If your local range has rentals, use them. If a buddy has a platform you’re considering, ask to shoot it. Dry fire in your home carry position. The evaluation has to be functional, not theoretical.


Carry Discipline Matters More Than Carry Choice

This is the section that makes people uncomfortable because it moves the conversation away from gear. And gear is more fun to talk about than habits.

The best carry gun left at home because you didn’t feel like clipping it on that morning is worth exactly nothing. The most expensive holster sitting in a drawer because it never got comfortable is worth nothing. Training you paid for and didn’t practice between sessions fades faster than you’d think.

Carry discipline is the thing that actually determines whether your setup is functional or performative. I say performative because I think a meaningful percentage of people who invest a lot of money and conversation into their carry setup are more invested in the idea of carrying than the actual daily practice of it. I’m not exempting myself from that critique, by the way. I’ve seen the tendency in myself and I’ve seen it in plenty of other people.

Consistent carry position matters because your draw is muscle memory. If you carry at 3 o’clock one day and 4 o’clock the next because you switched holsters or changed what you were wearing, your draw is inconsistent. An inconsistent draw under stress is a liability. Pick a position. Own it. Build reps from that position.

Holster quality is non-negotiable and gets skimped on constantly. People will spend $600 on a firearm and then stuff it into a $25 nylon holster that doesn’t hold the gun securely, covers the trigger inadequately, and collapses on the draw. A quality Kydex or leather holster from a reputable maker costs real money for a reason, retention, trigger protection, and a consistent draw every single time.

The gym comparison is real.

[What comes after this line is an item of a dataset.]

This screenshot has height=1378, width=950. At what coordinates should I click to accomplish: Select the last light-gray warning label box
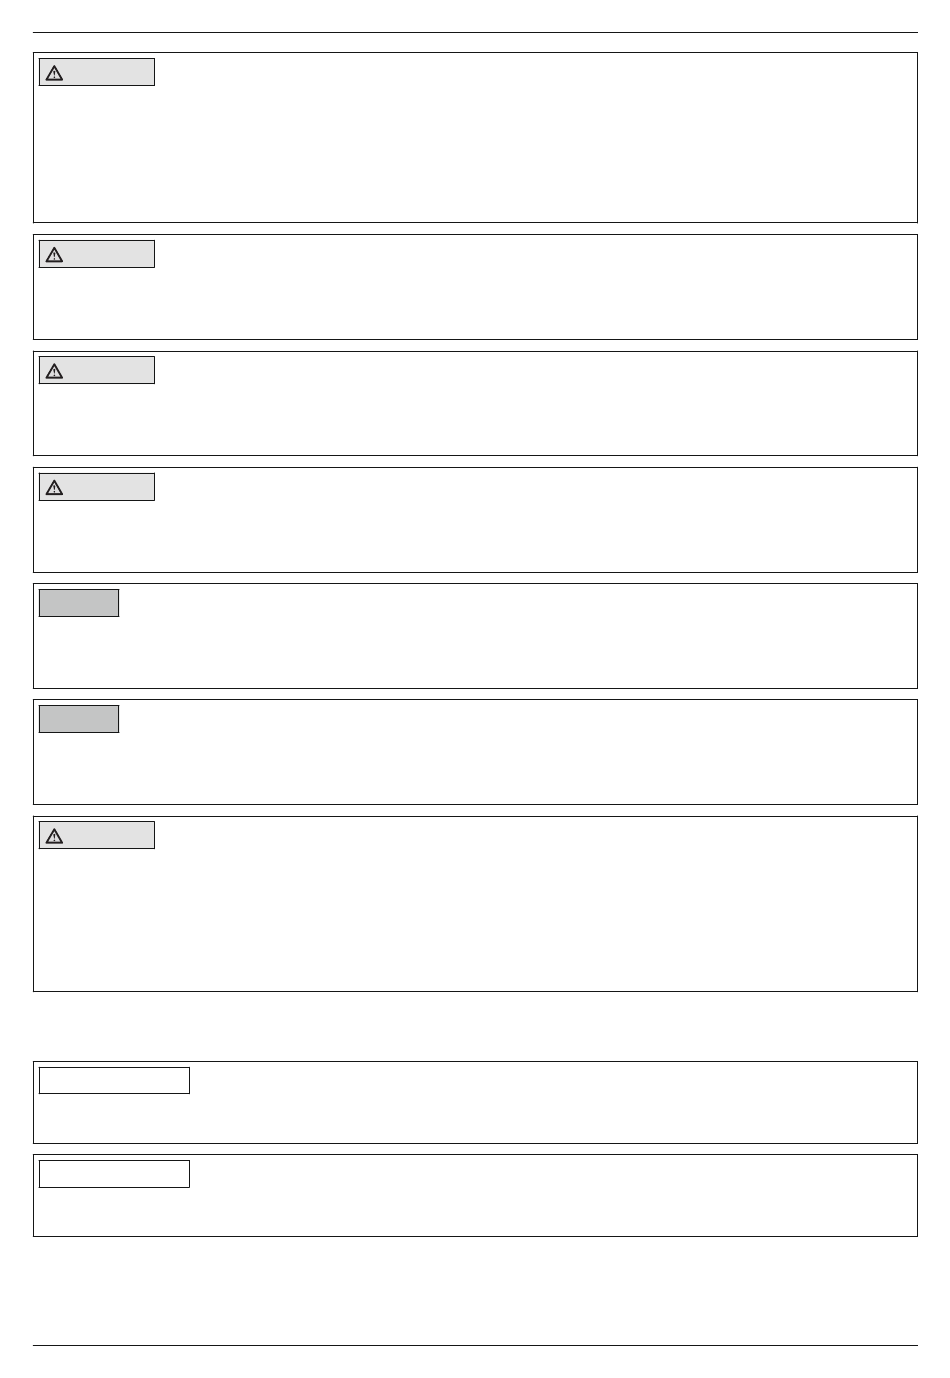click(97, 835)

People buy expensive home gym setups and use them twice. People buy high-end carry setups and let the practice atrophy. The investment in the tool is not the same as the investment in the discipline.


Context Is the Final Filter, and It Changes

Gray, Georgia is not Atlanta. It’s not Macon. It’s rural Middle Georgia where I know my neighbors, know local law enforcement by name, and the threat environment of my daily life is genuinely different from someone who parks in a downtown deck every morning.

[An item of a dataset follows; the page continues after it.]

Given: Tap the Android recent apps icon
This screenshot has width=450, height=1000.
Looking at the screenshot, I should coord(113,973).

That context shapes the right answer to what fits. It affects what I need in terms of capacity. It affects how much printing I have to worry about on a given day. It affects whether I need a smaller, more concealable platform versus something I have more flexibility with. Context is the final filter on every decision that came before it.

Where you work matters. What you’re wearing matters; if you’re in professional environments five days a week, your wardrobe constraints are real and they shape the platform. What you drive matters, because a full-size pistol that’s fine at 3 o’clock standing up can be a problem seated in a truck cab for a long commute. All of it feeds the equation.

Here’s the part people treat as final when it isn’t: the answer changes. At 55, my carry preferences are different than they would’ve been at 35. Bodies change. Grip strength changes. Eyesight changes, which affects your sights and your sight picture. Circumstances change, a job change, a move, a lifestyle change, carry laws that evolve. What fits right now might not fit in five years, and that’s fine as long as you’re honest with yourself when the answer needs revisiting.

Fit isn’t a one-time decision you make in a gun store and never reconsider. It’s an ongoing evaluation that follows you through life.


The Bottom Line

Stop asking the forums what gun to carry. They don’t know your hands, your body, your daily routine, your wardrobe, or your shooting ability. They know what they carry, and they’re going to tell you to carry that.

Work through the variables in order. Start with your body and your mechanics. Filter for caliber based on what you actually shoot well, not what looks impressive in a forum post. Evaluate fit mechanically, not just by how it feels standing still in a gun store. Build the carry discipline to actually use the setup you land on. Then run your final answer through the filter of your actual life context.

The gun that fits meets all of those criteria. Even if nobody on the internet has ever recommended it.